:: What to produce ::
Please answer these questions about the post titled "Wanting":
(a) Which singer was heard as the writer dropped off the high schooler?
(b) What does the post compare modern life to?
(c) How long did the drive back from the school take?

Thursday, March 3, 2011

Wanting

"Everything you ever wanted, in a permanent state..." sung Coldplay's Chris Martin, as I dropped my high schooler off this morning.


Was he singing about heaven?


Tapping into a place in me that I don't wear on my sleeve, his words brought me to tears, and I wondered how often I think about what I really want.

Modern life is like a coddling mother, offering instant food and drink, continuous social connection  and the promise of the good life through possessions that have not been available to so many people during the whole history of the world. We are perhaps numbed into a state of quasi-contentment. 

CS Lewis suggests the following:

Indeed, if we consider the unblushing promises of reward and the staggering nature of the rewards promised in the Gospels, it would seem that Our Lord finds our desires, not too strong, but too weak.  

For the two minutes it took me to drive back from my daughter's school after I dropped her off, I told God exactly what I wanted. 

He listened. 

He knew.

And now, so do I.

:: Material ::
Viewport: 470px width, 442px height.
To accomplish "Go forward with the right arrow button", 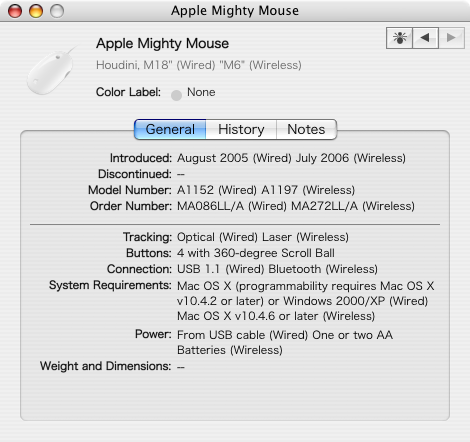I will [451, 38].
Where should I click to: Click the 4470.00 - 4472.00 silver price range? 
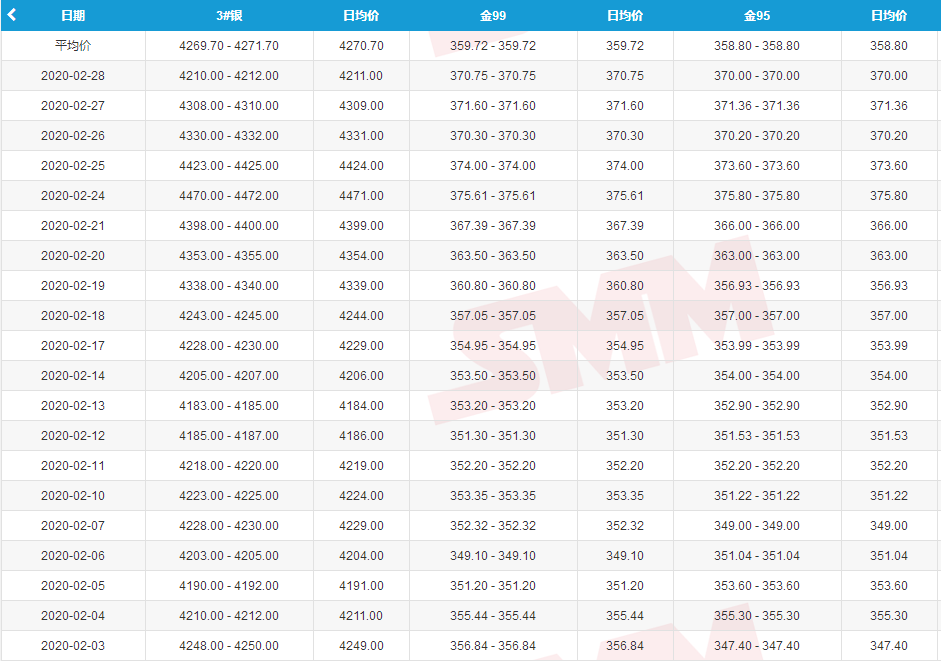point(229,196)
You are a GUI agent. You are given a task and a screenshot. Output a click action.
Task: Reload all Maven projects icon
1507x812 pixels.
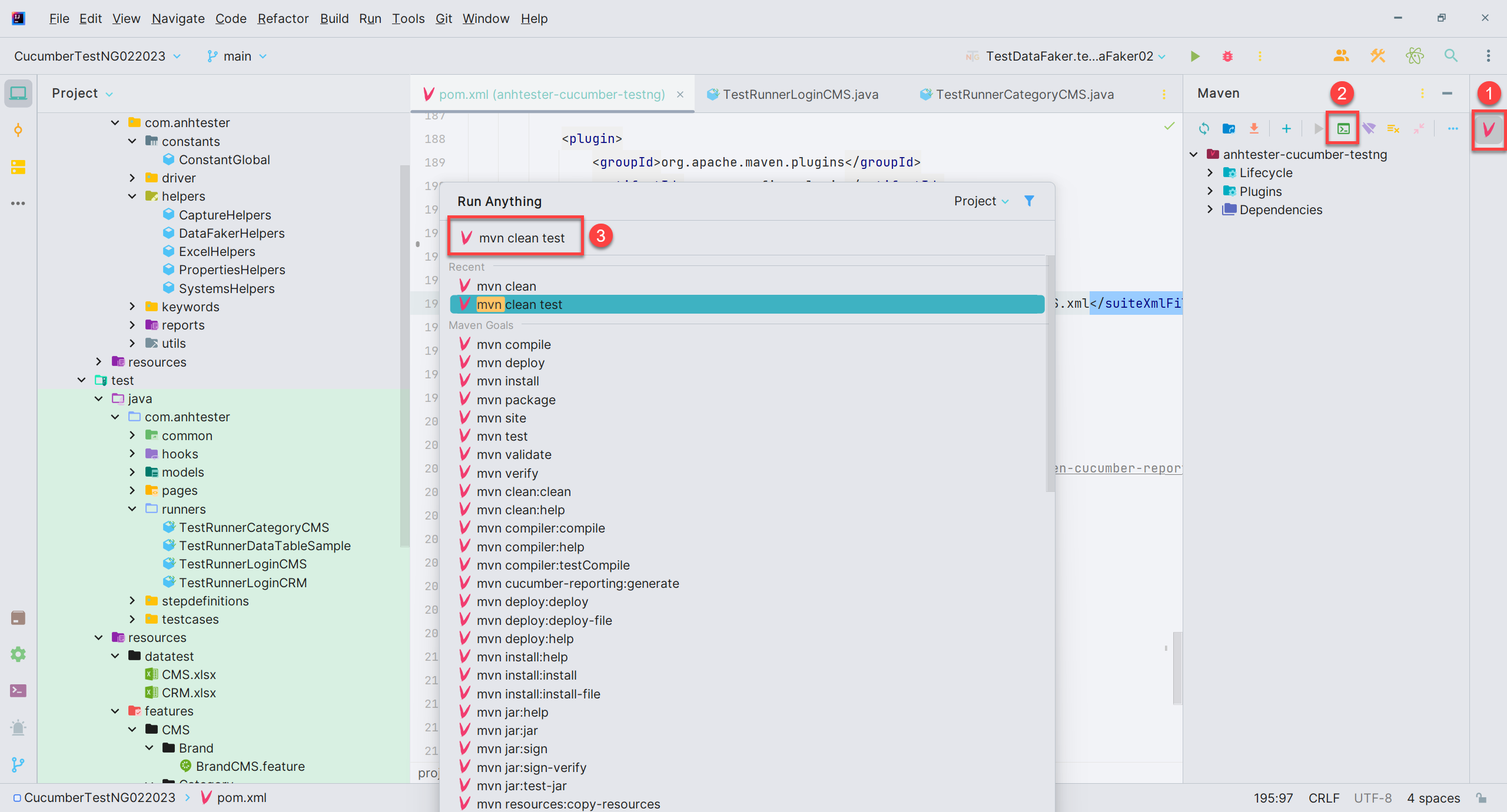click(x=1204, y=128)
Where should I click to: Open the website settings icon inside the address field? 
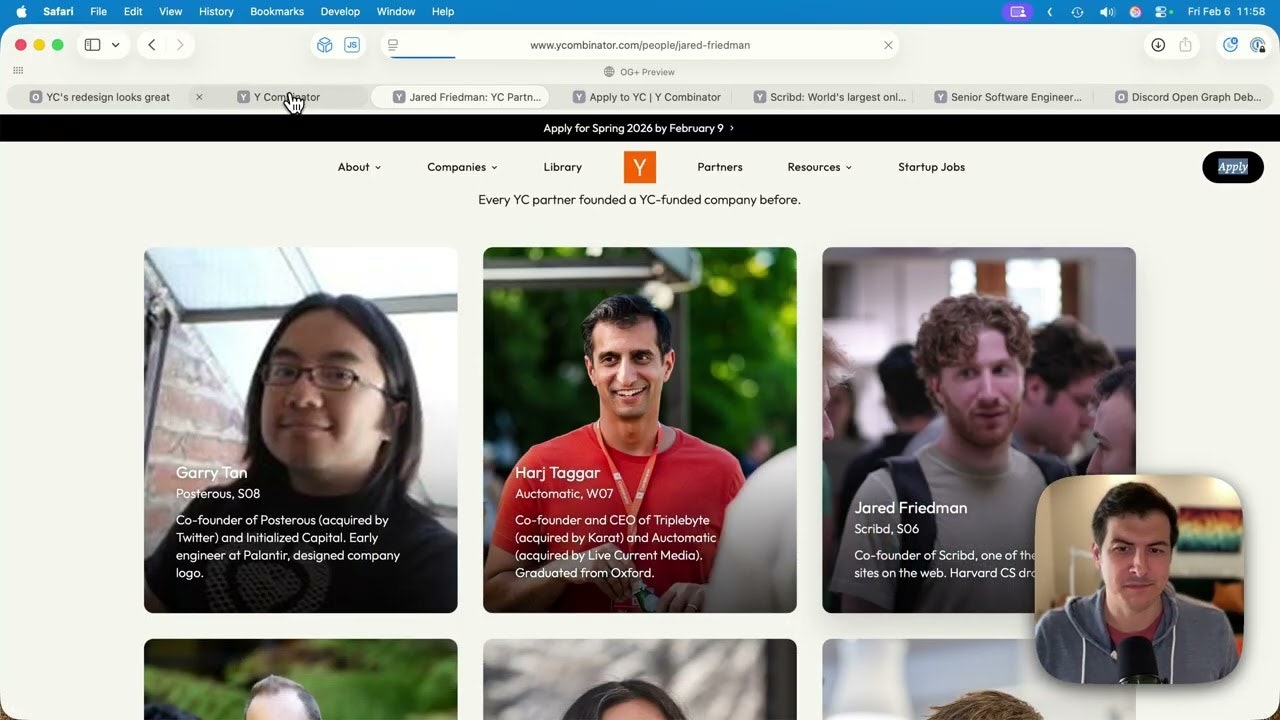click(392, 45)

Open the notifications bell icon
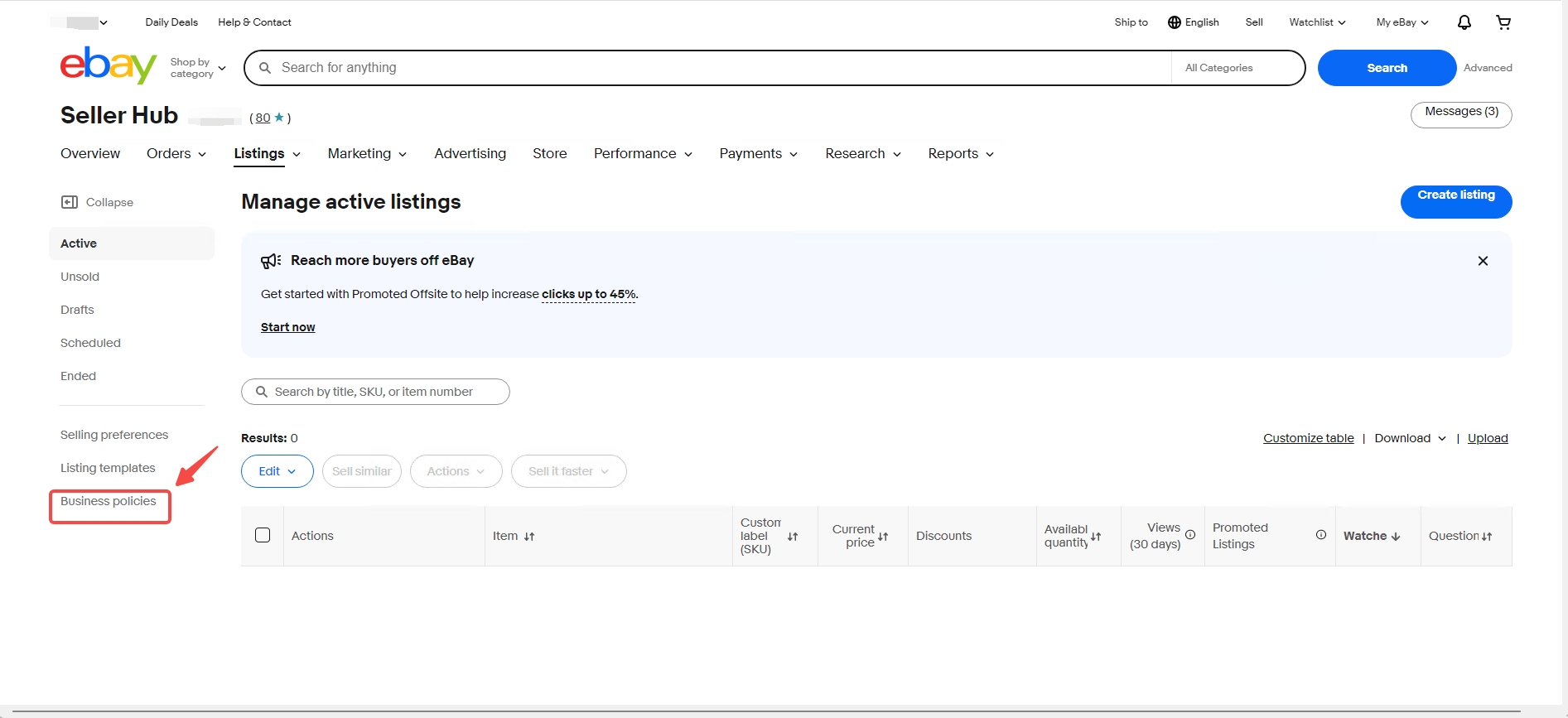pos(1464,22)
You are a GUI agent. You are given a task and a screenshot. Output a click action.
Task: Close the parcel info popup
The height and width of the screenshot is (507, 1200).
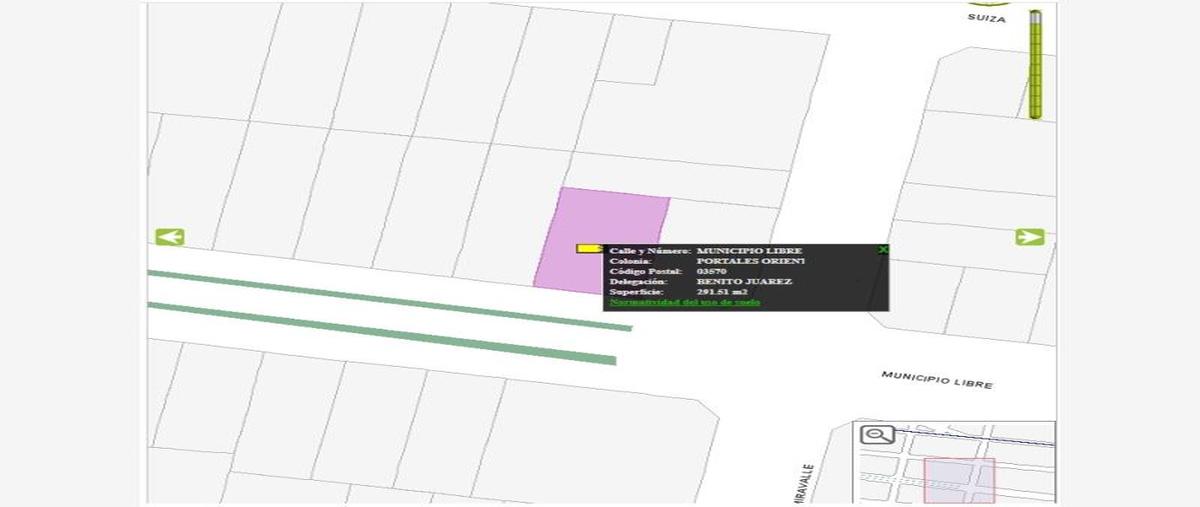pos(882,249)
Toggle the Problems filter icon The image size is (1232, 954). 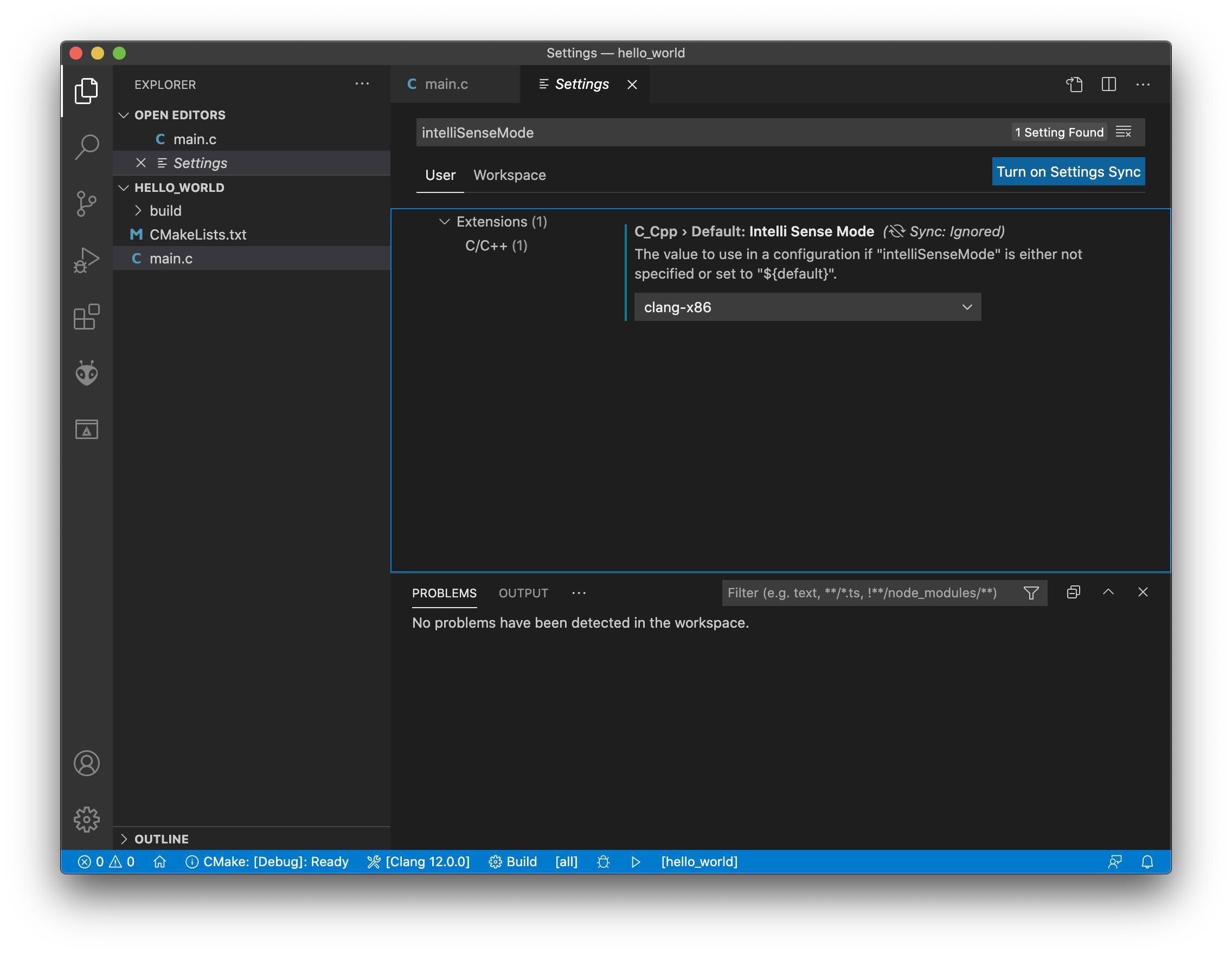pyautogui.click(x=1032, y=592)
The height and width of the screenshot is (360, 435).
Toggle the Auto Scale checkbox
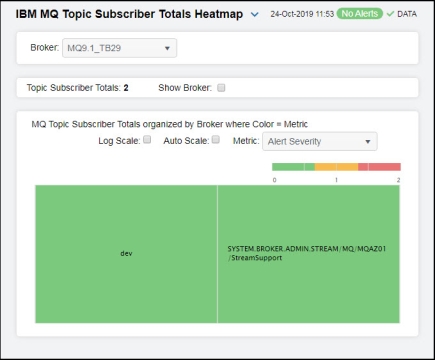[216, 139]
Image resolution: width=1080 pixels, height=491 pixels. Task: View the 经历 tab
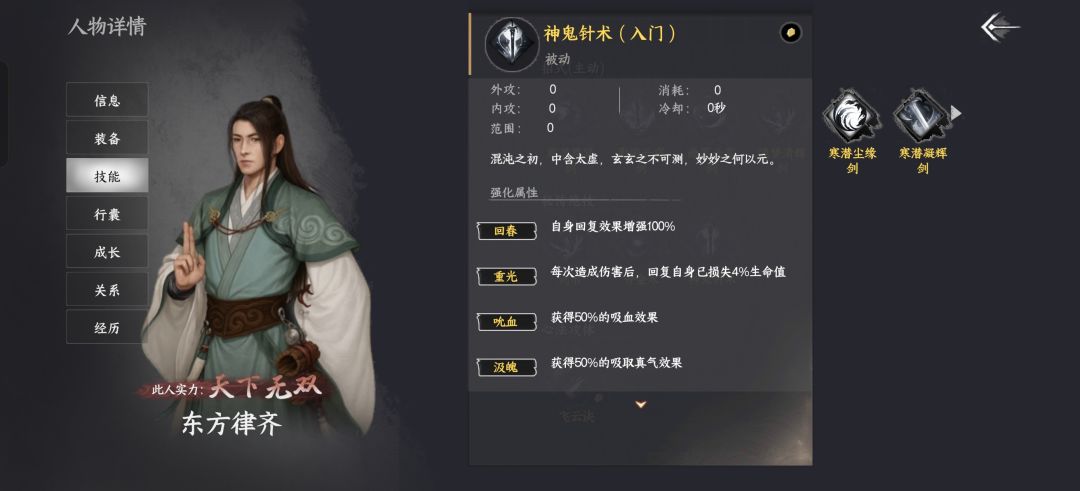[x=107, y=327]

:: Correct response ::
(a) Chris Martin of Coldplay
(b) A coddling mother
(c) Two minutes